▶ **TASK PROMPT**: Write out the records from the line with "For every named" to the line with "[button] (162, 153)" again, replacing "Suchen" with "Search" and leaving everything else as it is.

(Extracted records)
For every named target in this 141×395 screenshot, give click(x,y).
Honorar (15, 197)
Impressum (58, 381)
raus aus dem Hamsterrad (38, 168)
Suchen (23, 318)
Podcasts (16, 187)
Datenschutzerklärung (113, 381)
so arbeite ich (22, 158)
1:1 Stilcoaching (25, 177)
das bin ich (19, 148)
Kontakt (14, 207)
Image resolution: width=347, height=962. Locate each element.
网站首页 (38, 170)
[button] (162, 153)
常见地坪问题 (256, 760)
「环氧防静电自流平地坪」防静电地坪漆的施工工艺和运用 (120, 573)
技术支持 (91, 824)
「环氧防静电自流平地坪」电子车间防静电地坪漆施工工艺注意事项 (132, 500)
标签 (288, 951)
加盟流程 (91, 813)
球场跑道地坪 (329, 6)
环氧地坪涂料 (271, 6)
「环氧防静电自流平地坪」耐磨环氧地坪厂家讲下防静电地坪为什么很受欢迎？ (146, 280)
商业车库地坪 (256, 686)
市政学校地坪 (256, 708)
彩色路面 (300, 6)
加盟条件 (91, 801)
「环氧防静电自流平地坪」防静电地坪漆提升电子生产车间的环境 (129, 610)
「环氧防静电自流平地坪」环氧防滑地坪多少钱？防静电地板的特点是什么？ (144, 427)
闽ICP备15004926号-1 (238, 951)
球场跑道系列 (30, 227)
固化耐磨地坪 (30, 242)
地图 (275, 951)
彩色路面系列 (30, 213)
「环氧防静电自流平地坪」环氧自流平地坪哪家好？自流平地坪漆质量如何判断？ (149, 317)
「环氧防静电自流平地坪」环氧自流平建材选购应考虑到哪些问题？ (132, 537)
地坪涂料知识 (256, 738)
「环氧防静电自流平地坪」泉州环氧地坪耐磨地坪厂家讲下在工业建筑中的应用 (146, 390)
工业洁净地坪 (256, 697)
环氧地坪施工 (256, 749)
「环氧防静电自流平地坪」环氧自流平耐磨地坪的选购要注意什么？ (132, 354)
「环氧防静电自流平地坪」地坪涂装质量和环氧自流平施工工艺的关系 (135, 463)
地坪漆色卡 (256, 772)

---

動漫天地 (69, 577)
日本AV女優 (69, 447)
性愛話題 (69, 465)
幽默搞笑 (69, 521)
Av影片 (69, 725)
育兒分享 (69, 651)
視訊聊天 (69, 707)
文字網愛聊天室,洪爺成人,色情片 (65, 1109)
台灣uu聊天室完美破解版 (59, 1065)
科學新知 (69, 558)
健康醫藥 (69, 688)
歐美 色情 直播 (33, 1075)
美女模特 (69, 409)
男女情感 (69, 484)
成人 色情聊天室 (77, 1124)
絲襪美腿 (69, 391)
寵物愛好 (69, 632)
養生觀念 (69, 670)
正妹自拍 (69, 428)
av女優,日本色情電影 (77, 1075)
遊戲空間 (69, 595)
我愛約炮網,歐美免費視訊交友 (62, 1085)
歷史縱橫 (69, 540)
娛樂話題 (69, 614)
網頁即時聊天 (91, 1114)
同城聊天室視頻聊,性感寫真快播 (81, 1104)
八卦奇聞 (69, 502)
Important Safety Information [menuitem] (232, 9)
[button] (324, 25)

▶ **FINAL RESULT**:
For every named target in this 141×395 screenshot, give click(x,y).
Honorar (15, 197)
Impressum (58, 381)
raus aus dem Hamsterrad (38, 168)
Search (23, 318)
Podcasts (16, 187)
Datenschutzerklärung (113, 381)
so arbeite ich (22, 158)
1:1 Stilcoaching (25, 177)
das bin ich (19, 148)
Kontakt (14, 207)
Image resolution: width=347, height=962. Locate each element.
网站首页 (38, 170)
[button] (162, 153)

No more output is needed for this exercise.